Le Point : Que vous inspire le jugement rendu dans l'affaire dite du « mur des cons » ?
Clément Weill-Raynal : On peut saluer l'indépendance des juges qui ont rendu ce jugement. Je vous rappelle que depuis le début de l'affaire, le parquet s'est opposé aux poursuites et a fait feu de tout bois pour que le procès ne se tienne pas. Eh bien, il a eu lieu et s'est déroulé de manière exemplaire. Contrairement à ce qui a été avancé de manière inexacte par certains journaux, ce n'est pas une relaxe, mais bien un jugement de condamnation qui a été prononcé ! Le tribunal a considéré que le « mur des cons » constituait une injure publique à l'encontre de tous ceux qui y étaient épinglés et il a motivé son jugement de manière très sévère à l'égard du Syndicat de la magistrature. Les juges de la 17e chambre correctionnelle ont rejeté l'argument selon lequel il ne s'agirait que d'une « blague de potache » ou encore d'une réaction de légitime défense de la part de magistrats agressés par le pouvoir politique… Mais surtout, le tribunal a souligné que ce « mur des cons » était une œuvre « collective » et que la faute morale retombe non seulement sur la présidente du Syndicat, mais sur tous ceux qui ont participé à l'édification de ce pilori politico-judiciaire. À mon sens, ce jugement est bien la condamnation d'une dérive militante dans laquelle se sont laissés entraîner des magistrats qui avaient pourtant fait le serment de rendre une justice impartiale.

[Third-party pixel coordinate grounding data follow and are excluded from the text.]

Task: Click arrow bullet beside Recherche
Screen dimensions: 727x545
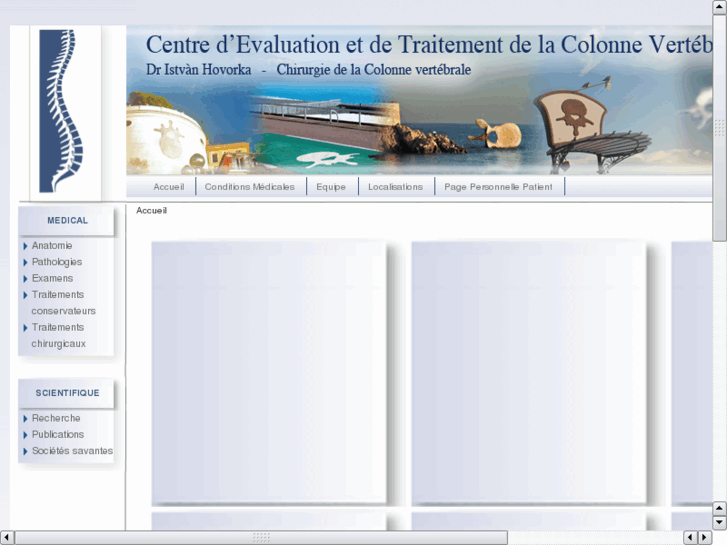Action: coord(25,419)
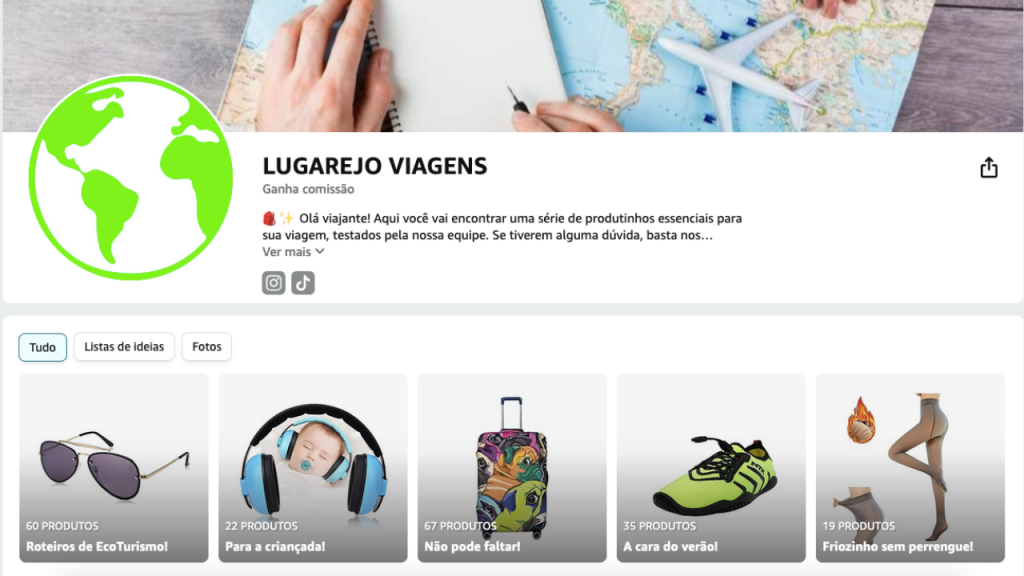Screen dimensions: 1024x576
Task: Click the share icon
Action: [x=989, y=168]
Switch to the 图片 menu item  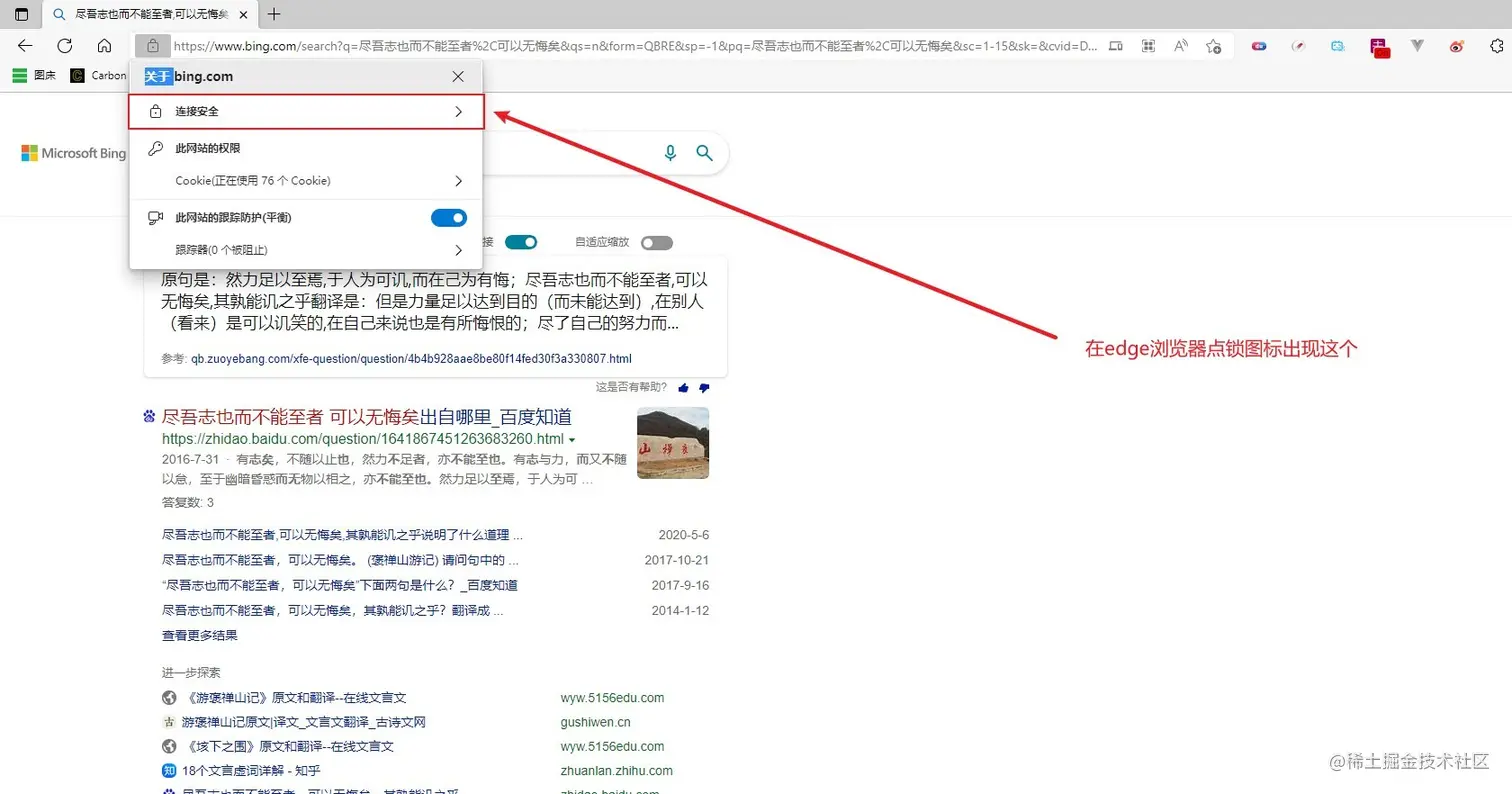click(35, 74)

Françoise Martres a été condamnée à 500 euros avec sursis au profit d'une seule victime, ce n'est pas beaucoup…
Cinq cents euros d'amende avec sursis (qu'elle ne versera donc pas au Trésor public), mais elle a également été condamnée à payer 15 000 euros de dommage et intérêts (au titre du préjudice moral et des frais d'avocats) au général Schmitt ! Ce père d'une jeune fille assassinée par un multirécidiviste s'est retrouvé épinglé sur le mur de l'infamie pour avoir, dans sa douleur, eu le grand tort de critiquer le laxisme de la justice. Dans ce dernier cas, les juges de la 17e chambre correctionnelle ont considéré que le délit d'injure publique était largement constitué. Le cas du général Schmitt est le plus emblématique. Il résume à lui seul le scandale du « mur des cons ».
La justice veut-elle ainsi signifier qu'elle est capable de montrer du doigt ses moutons noirs ?

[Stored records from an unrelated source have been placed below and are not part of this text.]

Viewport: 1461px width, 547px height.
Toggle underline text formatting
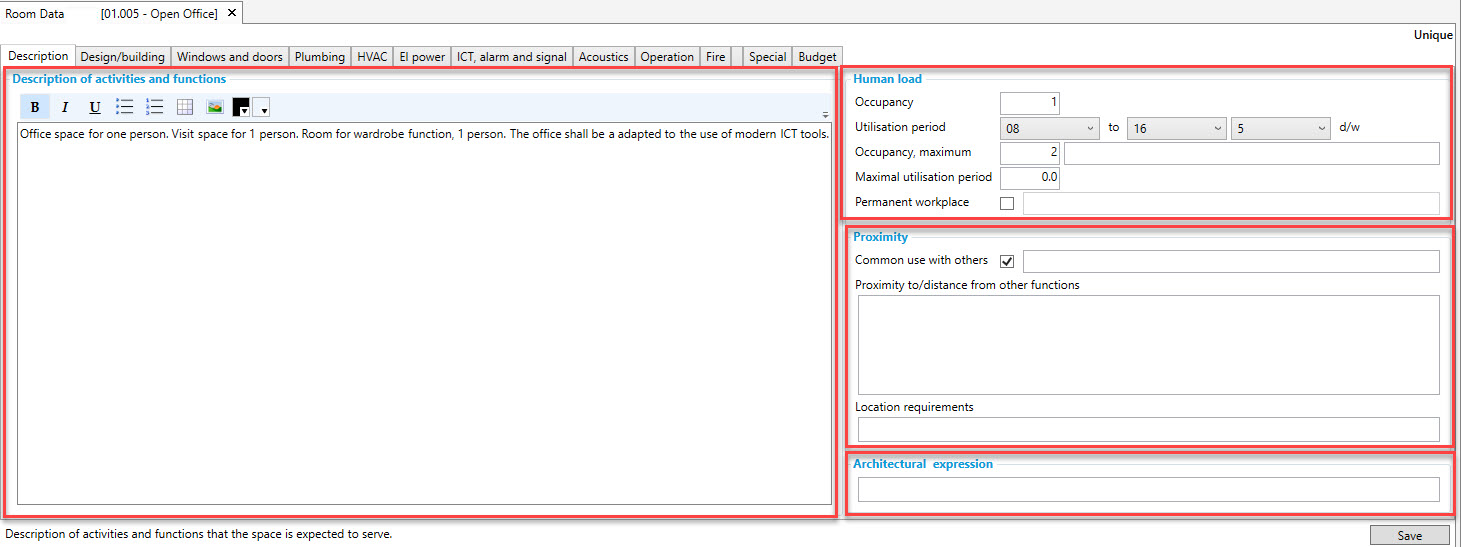click(x=95, y=107)
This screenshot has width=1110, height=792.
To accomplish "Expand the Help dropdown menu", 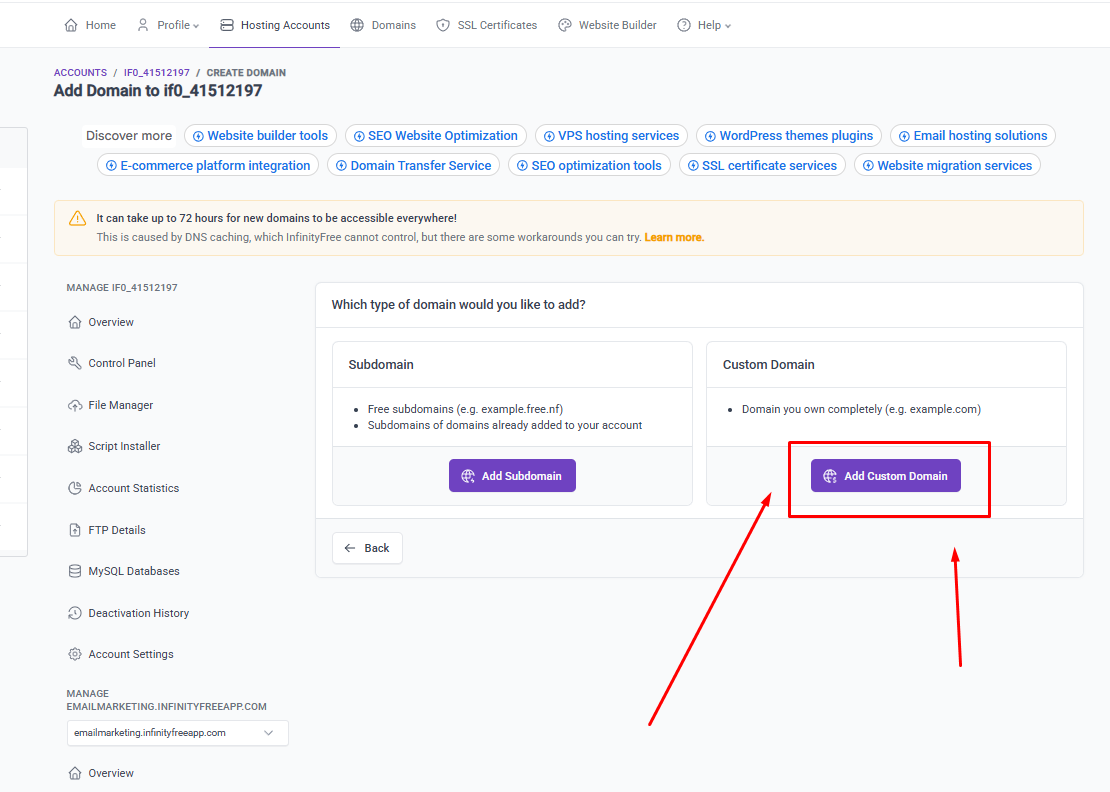I will coord(704,25).
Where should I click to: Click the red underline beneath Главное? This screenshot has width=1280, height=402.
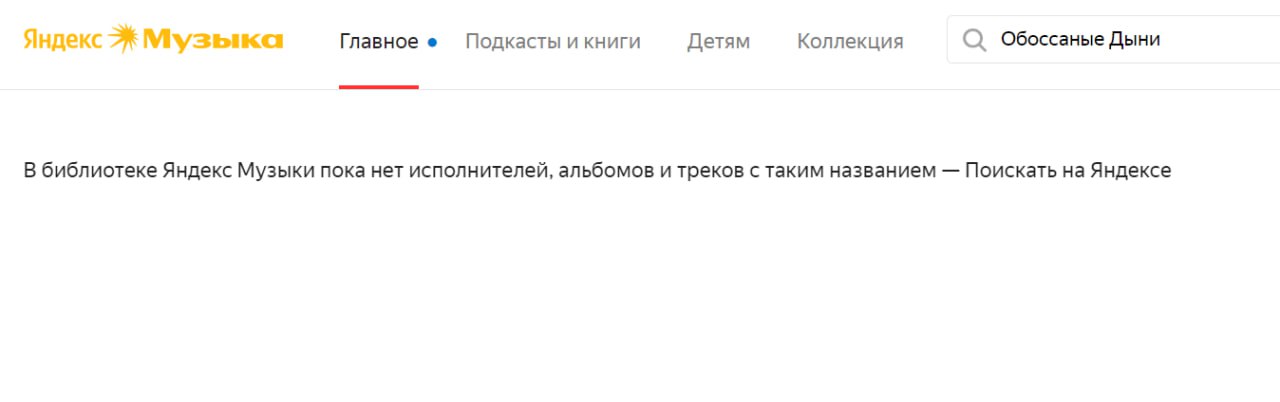[x=378, y=87]
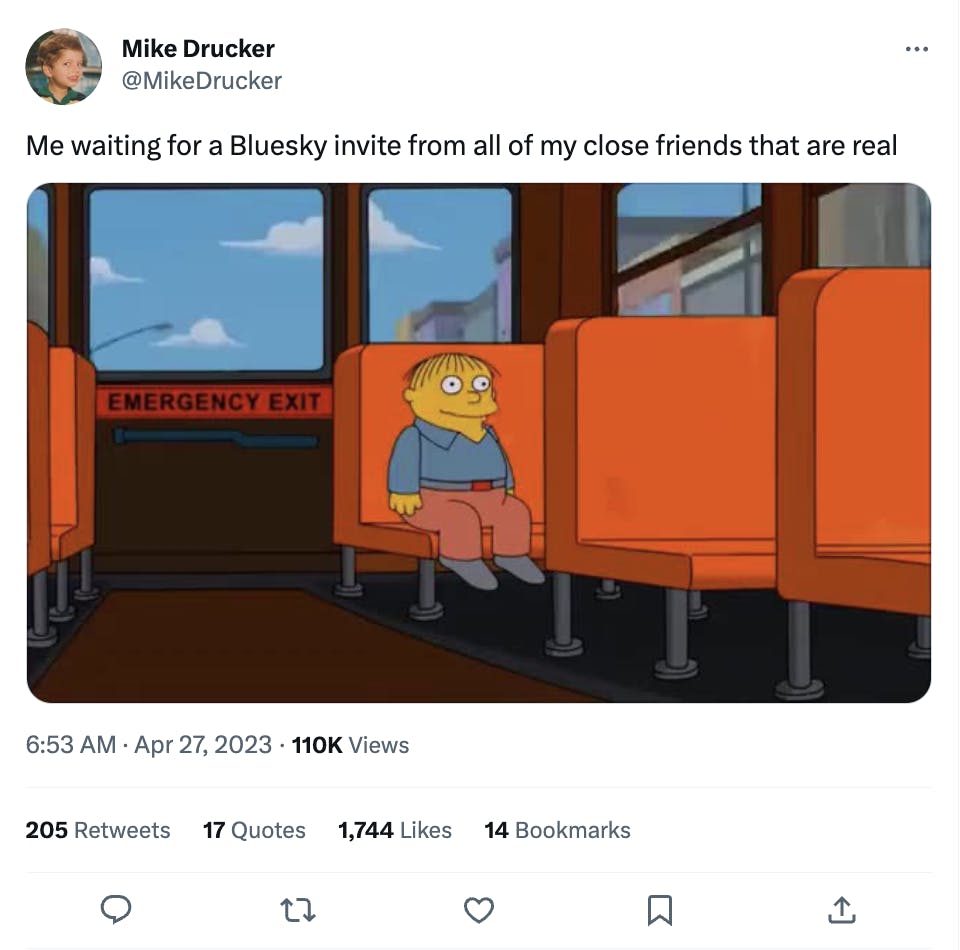Bookmark this tweet using the bookmark icon
Screen dimensions: 960x950
(660, 910)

Lorsque l'affaire a éclaté, il y a six ans, l'émotion a été considérable dans l'opinion. De nombreux magistrats ont également été choqués d'apprendre l'existence de ce mur. Le Syndicat de la magistrature, qui représentait à l'époque environ un tiers de la profession, a d'ailleurs perdu pas mal d'adhérents à la suite du scandale. Reste que le tribunal s'en est tenu à une stricte application du droit en évitant tout « règlement de compte ». Les juges ont souligné que Françoise Martres n'était condamnée que parce qu'elle était la présidente du Syndicat de la magistrature au moment de la découverte du « mur des cons ». Sa mise en place avait commencé du temps de ses prédécesseurs… Mais une fois en poste, elle n'a pas jugé utile de faire retirer ce trombinoscope aux relents de justice maoïste. Dans leurs motivations, les juges ont indiqué qu'elle aurait pu sonner la fin de la récré et faire voter par son bureau le démontage du mur. Quoi qu'il en soit, c'est effectivement la dérive collective de ce syndicat, animé par une conception très militante de la justice, qui a été sanctionnée. S'ils épinglent en ricanant des justiciables en fonction de leurs idées politiques réelles ou supposées, ces magistrats sont-ils en mesure de rendre la justice de manière équitable ? C'est la question que l'opinion s'est légitimement posée. L'affaire a jeté une lumière très crue sur le Syndicat de la magistrature qui bénéficiait d'une image positive, entretenue complaisamment par une partie de la presse.
Pourquoi les demandes de condamnations émanant des personnalités politiques ont-elles été rejetées ?
Pour des raisons de pure forme et non de fond. L'affaire du « mur des cons » relève du droit de la presse qui est un droit complexe, plein de chausse-trappes procédurales. Les députés et les personnalités politiques ont été déboutés, même si le jugement reconnaît qu'ils ont été eux aussi injuriés dans les mêmes conditions que tous ceux qui étaient alignés sur le « mur des cons ».
Selon vous, faut-il interdire aux magistrats de se syndiquer ?
Je ne crois pas, non. Les autres syndicats de magistrats comme l'USM ou FO-Magistrats mènent une action de défense des intérêts de leur profession parfaitement compatible avec les exigences de l'institution. Ce qui me semble être en cause dans cette affaire, c'est précisément un dévoiement de l'action syndicale à des fins politiques. On a vu le résultat !
Finalement avec cette condamnation, on peut encore avoir confiance dans la justice de son pays ?
On peut ne pas désespérer de la justice. Il faut se garder de toute appréciation trop globale. Il y a de bonnes et de moins bonnes décisions. Le jugement du « mur des cons » est à mon sens un bon jugement.